This second script is still rather simple and only performs a cut on the input from the simulation code. It demonstrates though how desired results can be obtained while performing coprocessing at specified time steps.

<source lang="python"> try: paraview.simple except: from paraview.simple import *

def RequestDataDescription(datadescription):

   "Callback to populate the request for current timestep"
   timestep = datadescription.GetTimeStep()
   input_name = 'input'
   if (timestep % 5 == 0) :
       datadescription.GetInputDescriptionByName(input_name).AllFieldsOn()
       datadescription.GetInputDescriptionByName(input_name).GenerateMeshOn()
   else:
       datadescription.GetInputDescriptionByName(input_name).AllFieldsOff()
       datadescription.GetInputDescriptionByName(input_name).GenerateMeshOff()

def DoCoProcessing(datadescription):

   "Callback to do co-processing for current timestep"
   cp_writers = []
   timestep = datadescription.GetTimeStep()
   grid = CreateProducer( datadescription, "input" )
   Clip2 = Clip( guiName="Clip2", InsideOut=0, UseValueAsOffset=0, Scalars=['POINTS', 'Elevation'], Value=0.0, ClipType="Plane" )
   Clip2.ClipType.Normal = [0.0, 1.0, 0.0]
   Clip2.ClipType.Origin = [1.9999999105930328, 0.0, 0.0]
   Clip2.ClipType.Offset = 0.0
   ParallelUnstructuredGridWriter2 = CreateWriter( XMLPUnstructuredGridWriter, "Cut_%t.pvtu", 5, cp_writers )
   for writer in cp_writers:
       if timestep % writer.cpFrequency == 0:
           writer.FileName = writer.cpFileName.replace("%t", str(timestep))
           writer.UpdatePipeline()
   # explicitly delete the proxies -- we do it this way to avoid problems with prototypes
   tobedeleted = GetNextProxyToDelete()
   while tobedeleted != None:
       Delete(tobedeleted)
       tobedeleted = GetNextProxyToDelete()

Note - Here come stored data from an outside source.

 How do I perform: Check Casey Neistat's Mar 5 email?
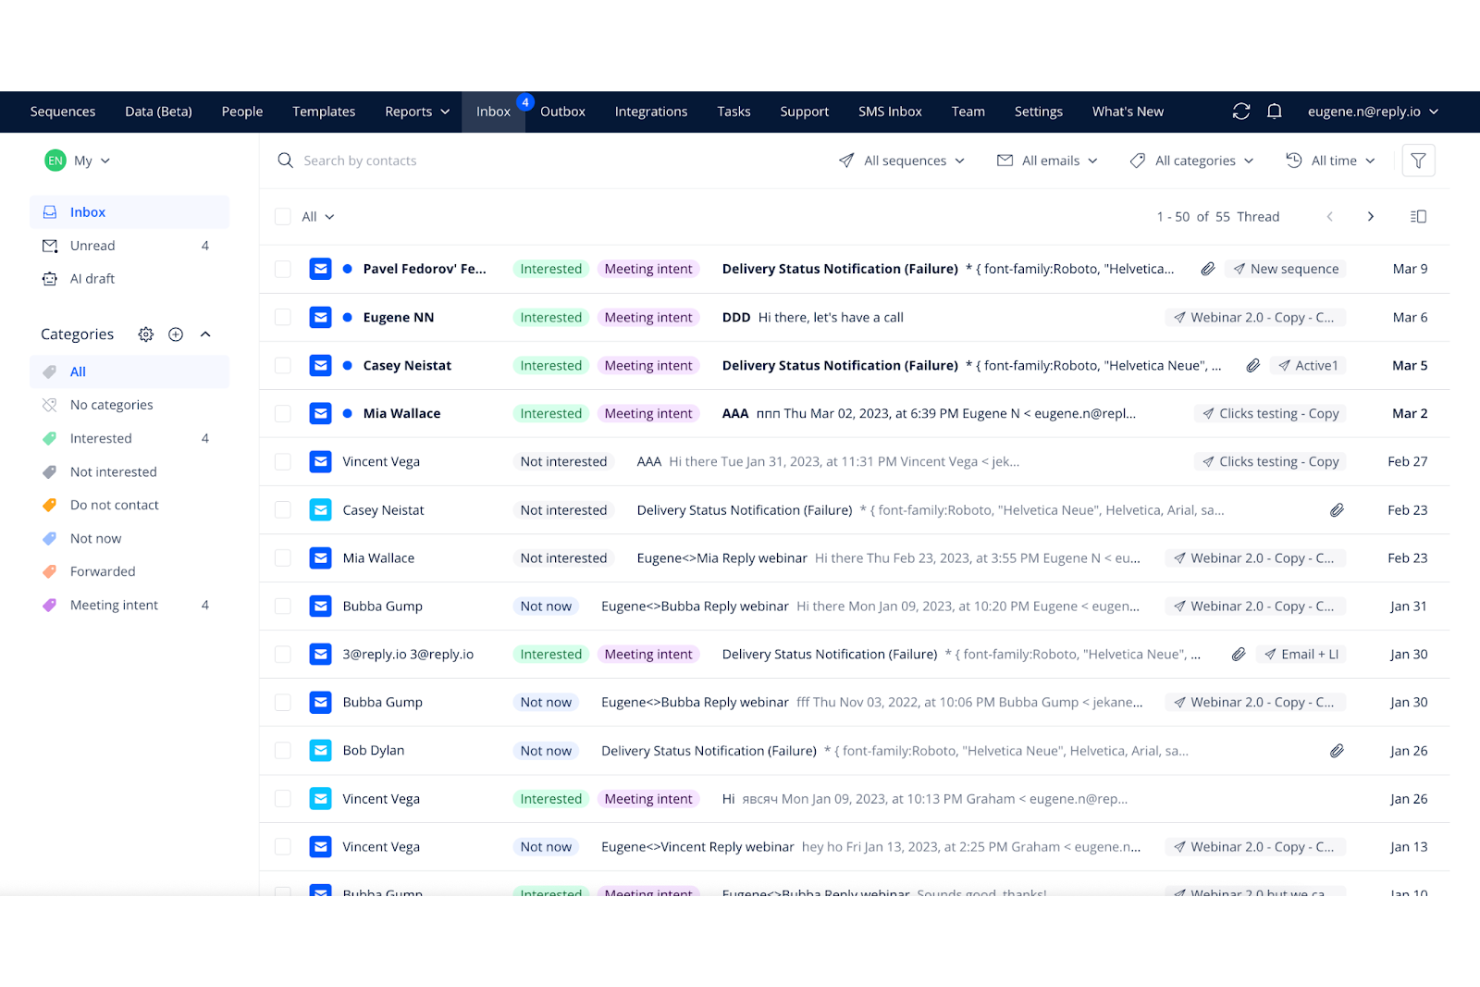(x=283, y=365)
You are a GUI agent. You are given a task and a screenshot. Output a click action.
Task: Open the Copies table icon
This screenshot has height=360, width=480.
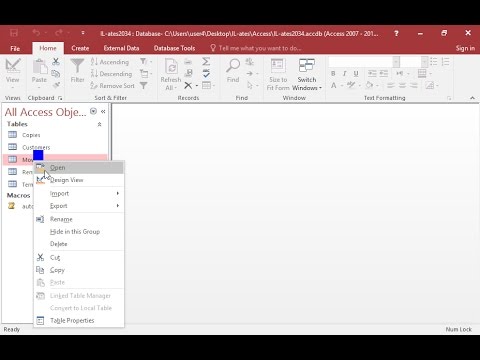12,135
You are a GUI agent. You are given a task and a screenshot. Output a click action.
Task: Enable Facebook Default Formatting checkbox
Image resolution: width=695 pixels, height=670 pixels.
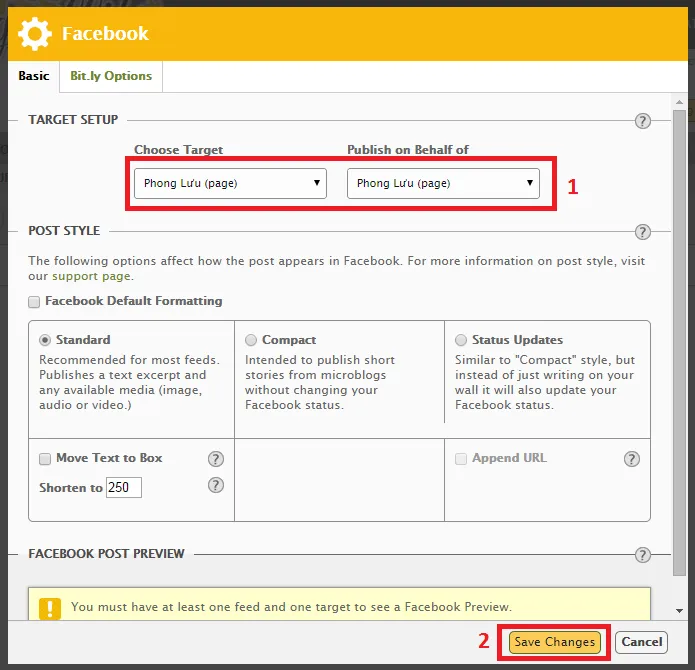34,301
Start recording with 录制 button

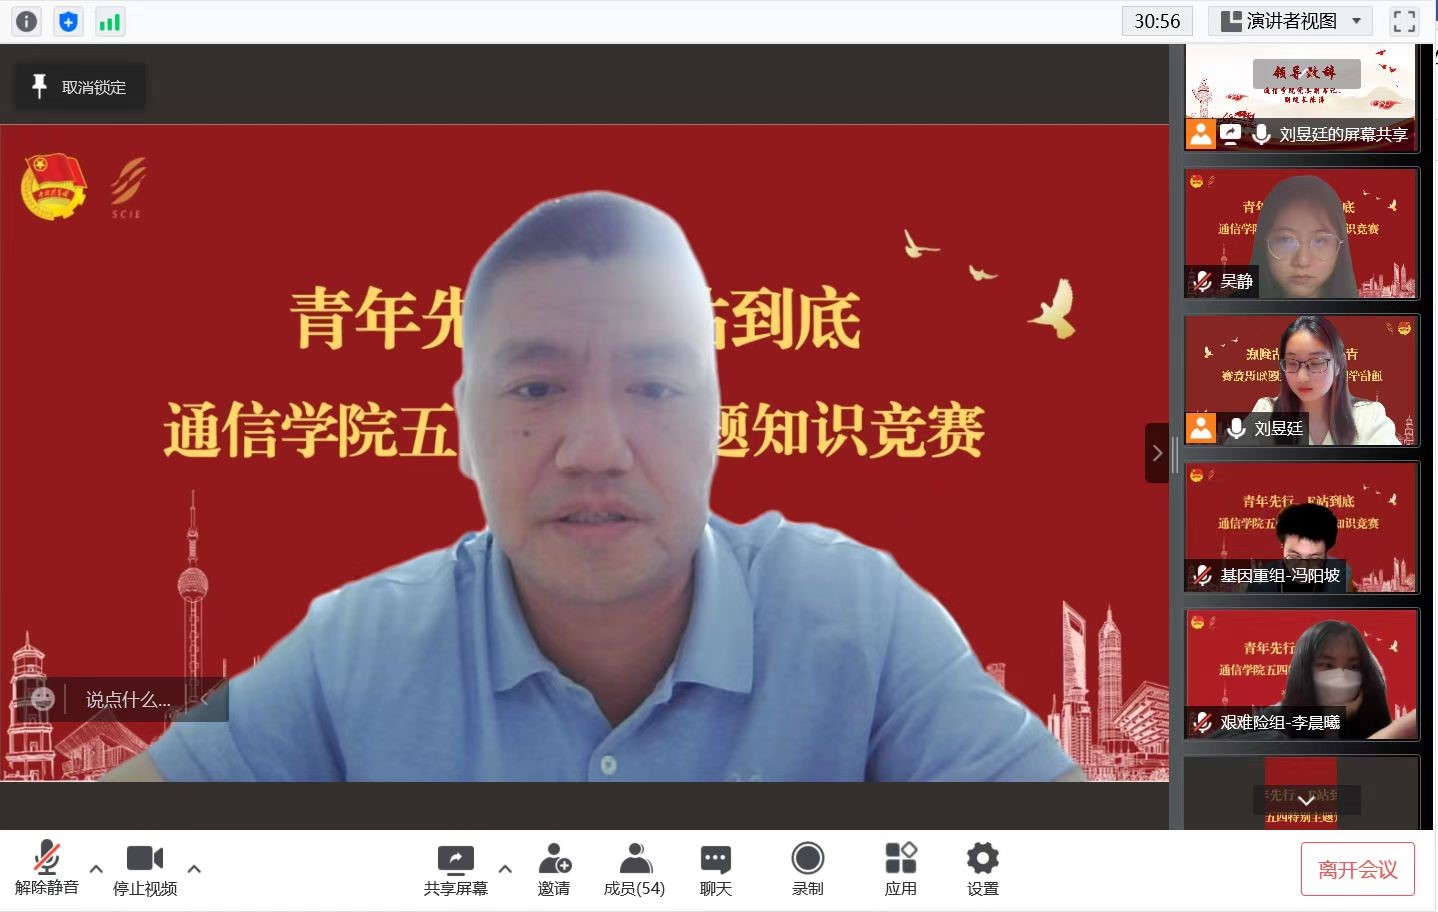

def GetNextProxyToDelete():

   proxyiterator = servermanager.ProxyIterator()
   for proxy in proxyiterator:
       group = proxyiterator.GetGroup()
       if group.find("prototypes") != -1:
           continue
       if group != 'timekeeper' and group.find("pq_helper_proxies") == -1 :
           return proxy
   return None

def CreateProducer(datadescription, gridname):

   "Creates a producer proxy for the grid"
   if not datadescription.GetInputDescriptionByName(gridname):
       raise RuntimeError, "Simulation input name '%s' does not exist" % gridname
   grid = datadescription.GetInputDescriptionByName(gridname).GetGrid()
   producer = TrivialProducer()
   producer.GetClientSideObject().SetOutput(grid)
   producer.UpdatePipeline()
   return producer

def CreateWriter(proxy_ctor, filename, freq, cp_writers):

   writer = proxy_ctor()
   writer.FileName = filename
   writer.add_attribute("cpFrequency", freq)
   writer.add_attribute("cpFileName", filename)
   cp_writers.append(writer)
   return writer

</source>